[Dataset entries]
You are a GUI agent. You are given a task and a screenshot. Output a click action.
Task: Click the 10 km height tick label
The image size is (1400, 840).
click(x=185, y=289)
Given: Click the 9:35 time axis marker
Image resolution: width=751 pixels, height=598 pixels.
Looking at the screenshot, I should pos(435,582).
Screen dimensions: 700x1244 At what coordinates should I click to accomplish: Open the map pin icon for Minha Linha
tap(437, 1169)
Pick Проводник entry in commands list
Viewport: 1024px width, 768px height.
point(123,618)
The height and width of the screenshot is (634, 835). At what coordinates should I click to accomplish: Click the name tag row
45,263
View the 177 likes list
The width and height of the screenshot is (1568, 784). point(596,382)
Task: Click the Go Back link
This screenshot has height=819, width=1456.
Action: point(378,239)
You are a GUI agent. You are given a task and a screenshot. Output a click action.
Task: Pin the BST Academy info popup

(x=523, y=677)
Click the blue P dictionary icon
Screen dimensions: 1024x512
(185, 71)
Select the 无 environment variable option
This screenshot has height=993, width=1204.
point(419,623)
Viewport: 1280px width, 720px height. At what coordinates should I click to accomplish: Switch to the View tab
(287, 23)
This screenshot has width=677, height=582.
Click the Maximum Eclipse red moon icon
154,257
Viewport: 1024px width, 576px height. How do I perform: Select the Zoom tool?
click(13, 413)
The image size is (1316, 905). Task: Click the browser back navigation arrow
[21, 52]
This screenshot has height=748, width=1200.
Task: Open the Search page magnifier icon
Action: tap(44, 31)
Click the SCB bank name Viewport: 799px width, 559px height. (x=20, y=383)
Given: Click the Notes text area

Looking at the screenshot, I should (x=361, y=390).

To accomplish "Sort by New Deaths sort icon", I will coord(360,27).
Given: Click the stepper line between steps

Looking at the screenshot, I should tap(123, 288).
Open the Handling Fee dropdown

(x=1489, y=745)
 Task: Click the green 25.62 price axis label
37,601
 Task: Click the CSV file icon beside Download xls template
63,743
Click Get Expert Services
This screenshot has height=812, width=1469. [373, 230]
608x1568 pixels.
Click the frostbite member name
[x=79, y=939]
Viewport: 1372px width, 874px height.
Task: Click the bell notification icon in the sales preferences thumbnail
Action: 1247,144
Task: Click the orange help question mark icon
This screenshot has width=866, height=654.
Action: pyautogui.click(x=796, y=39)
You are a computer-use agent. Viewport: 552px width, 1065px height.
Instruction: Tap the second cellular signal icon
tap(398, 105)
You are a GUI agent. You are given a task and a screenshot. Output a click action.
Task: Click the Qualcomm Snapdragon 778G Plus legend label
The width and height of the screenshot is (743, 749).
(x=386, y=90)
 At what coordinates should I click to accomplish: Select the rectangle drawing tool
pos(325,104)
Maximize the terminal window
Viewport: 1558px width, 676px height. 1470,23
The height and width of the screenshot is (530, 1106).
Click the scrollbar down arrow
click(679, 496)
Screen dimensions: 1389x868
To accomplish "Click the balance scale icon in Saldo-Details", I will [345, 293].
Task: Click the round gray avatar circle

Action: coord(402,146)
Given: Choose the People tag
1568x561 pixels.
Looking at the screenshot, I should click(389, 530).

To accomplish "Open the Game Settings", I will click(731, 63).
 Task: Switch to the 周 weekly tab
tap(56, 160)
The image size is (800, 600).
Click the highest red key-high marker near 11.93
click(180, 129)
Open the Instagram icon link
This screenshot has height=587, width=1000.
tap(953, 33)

[WORK ITEM] The data must be transcribed in full. Every word stays the same.

[SOLUTION BELOW]
You are a GUI agent. You are given a task and a screenshot. Output a click action.
Task: Click the 10 km height tick label
The image size is (1400, 840).
click(x=185, y=289)
Given: Click the 9:35 time axis marker
Image resolution: width=751 pixels, height=598 pixels.
Looking at the screenshot, I should pos(435,582).
Screen dimensions: 700x1244 At what coordinates should I click to accomplish: Open the map pin icon for Minha Linha
tap(437, 1169)
Pick Проводник entry in commands list
Viewport: 1024px width, 768px height.
point(123,618)
The height and width of the screenshot is (634, 835). At what coordinates should I click to accomplish: Click the name tag row
45,263
View the 177 likes list
The width and height of the screenshot is (1568, 784). point(596,382)
Task: Click the Go Back link
This screenshot has height=819, width=1456.
Action: point(378,239)
You are a GUI agent. You are given a task and a screenshot. Output a click action.
Task: Pin the BST Academy info popup

(x=523, y=677)
Click the blue P dictionary icon
Screen dimensions: 1024x512
(185, 71)
Select the 无 environment variable option
This screenshot has height=993, width=1204.
point(419,623)
Viewport: 1280px width, 720px height. At what coordinates should I click to accomplish: Switch to the View tab
(287, 23)
This screenshot has width=677, height=582.
Click the Maximum Eclipse red moon icon
154,257
Viewport: 1024px width, 576px height. How do I perform: Select the Zoom tool?
click(13, 413)
The image size is (1316, 905). Task: Click the browser back navigation arrow
[21, 52]
This screenshot has height=748, width=1200.
Task: Open the Search page magnifier icon
Action: tap(44, 31)
Click the SCB bank name Viewport: 799px width, 559px height. (x=20, y=383)
Given: Click the Notes text area

Looking at the screenshot, I should (x=361, y=390).

To accomplish "Sort by New Deaths sort icon", I will coord(360,27).
Given: Click the stepper line between steps

Looking at the screenshot, I should tap(123, 288).
Open the Handling Fee dropdown

(x=1489, y=745)
 Task: Click the green 25.62 price axis label
37,601
 Task: Click the CSV file icon beside Download xls template
63,743
Click Get Expert Services
This screenshot has height=812, width=1469. [373, 230]
608x1568 pixels.
Click the frostbite member name
[x=79, y=939]
Viewport: 1372px width, 874px height.
Task: Click the bell notification icon in the sales preferences thumbnail
Action: 1247,144
Task: Click the orange help question mark icon
This screenshot has width=866, height=654.
Action: pyautogui.click(x=796, y=39)
You are a computer-use agent. Viewport: 552px width, 1065px height.
Instruction: Tap the second cellular signal icon
tap(398, 105)
You are a GUI agent. You are given a task and a screenshot. Output a click action.
Task: Click the Qualcomm Snapdragon 778G Plus legend label
The width and height of the screenshot is (743, 749).
(x=386, y=90)
 At what coordinates should I click to accomplish: Select the rectangle drawing tool
pos(325,104)
Maximize the terminal window
Viewport: 1558px width, 676px height. 1470,23
The height and width of the screenshot is (530, 1106).
Click the scrollbar down arrow
click(679, 496)
Screen dimensions: 1389x868
To accomplish "Click the balance scale icon in Saldo-Details", I will [345, 293].
Task: Click the round gray avatar circle

Action: coord(402,146)
Given: Choose the People tag
1568x561 pixels.
Looking at the screenshot, I should click(389, 530).

To accomplish "Open the Game Settings", I will click(731, 63).
 Task: Switch to the 周 weekly tab
tap(56, 160)
The image size is (800, 600).
Click the highest red key-high marker near 11.93
click(180, 129)
Open the Instagram icon link
This screenshot has height=587, width=1000.
tap(953, 33)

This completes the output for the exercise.